EXERCISE REQUIREMENTS: Below are entries with pictures among them; reproduce exactly, and only, the lines from the one containing "You are a GUI" down to the one containing "Viewport: 569px width, 629px height.", without the pictures.

____

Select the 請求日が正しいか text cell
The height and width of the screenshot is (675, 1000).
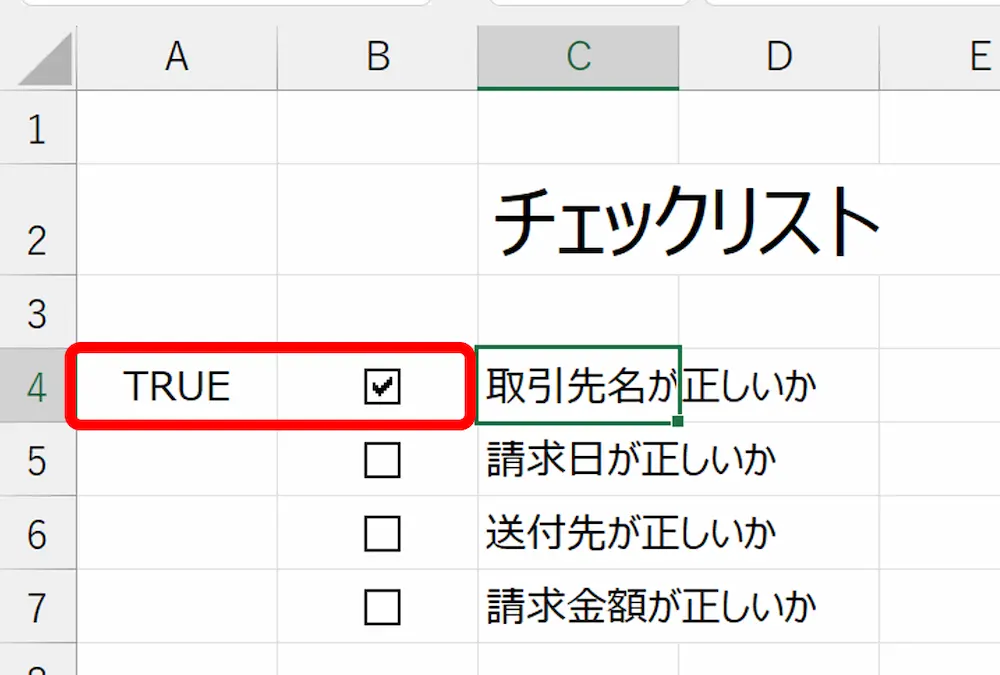pos(578,460)
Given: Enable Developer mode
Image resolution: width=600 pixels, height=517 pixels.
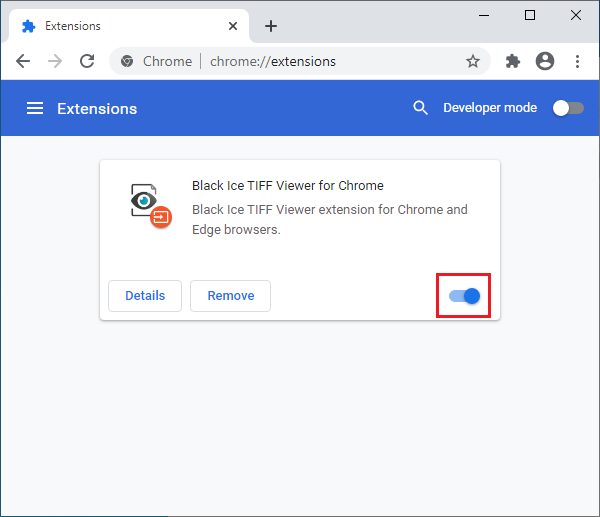Looking at the screenshot, I should (567, 108).
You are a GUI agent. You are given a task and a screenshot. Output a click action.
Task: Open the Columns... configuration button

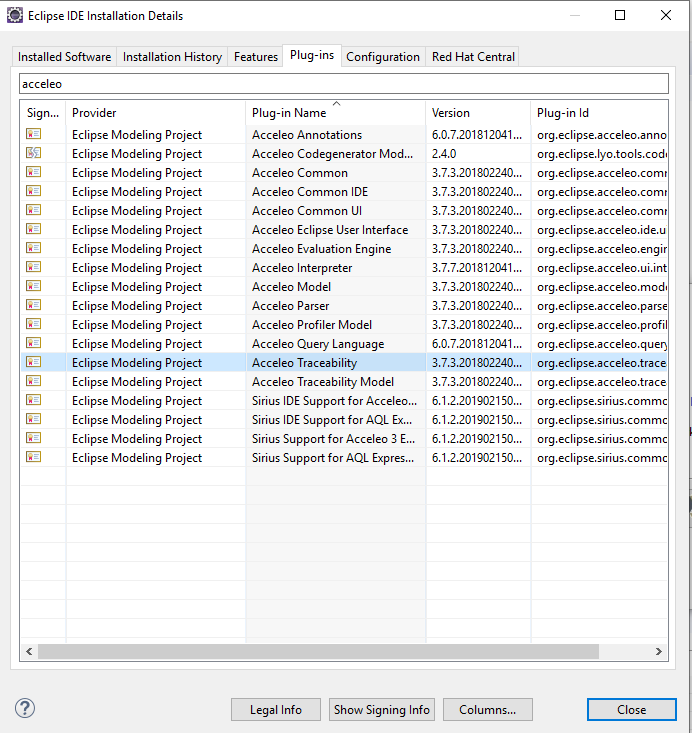tap(487, 710)
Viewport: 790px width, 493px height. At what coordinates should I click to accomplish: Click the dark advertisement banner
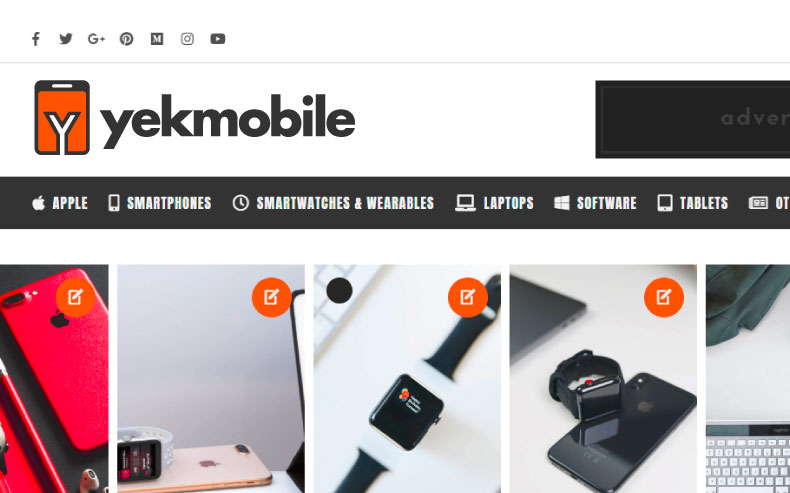[693, 119]
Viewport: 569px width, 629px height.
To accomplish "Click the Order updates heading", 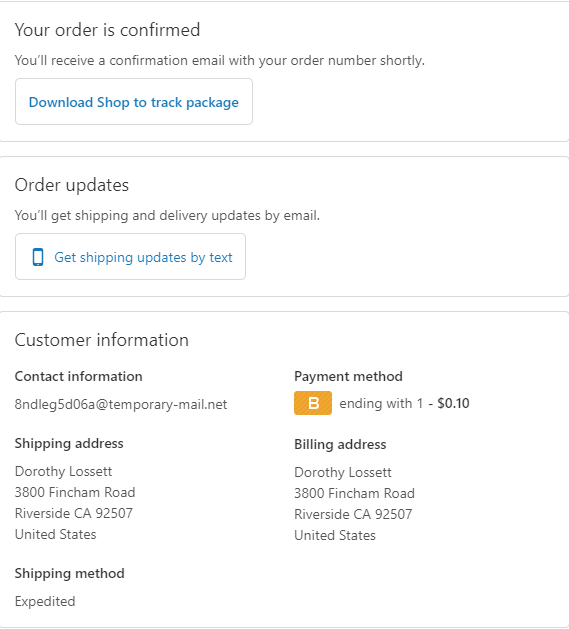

____

OUTPUT OF THE EXERCISE:
You are a GUI agent. You are given a task and a screenshot. Output a click action.
Task: Open the Columns... configuration button

tap(487, 710)
Viewport: 790px width, 493px height. At what coordinates should I click to accomplish: Click the dark advertisement banner
[693, 119]
Viewport: 569px width, 629px height.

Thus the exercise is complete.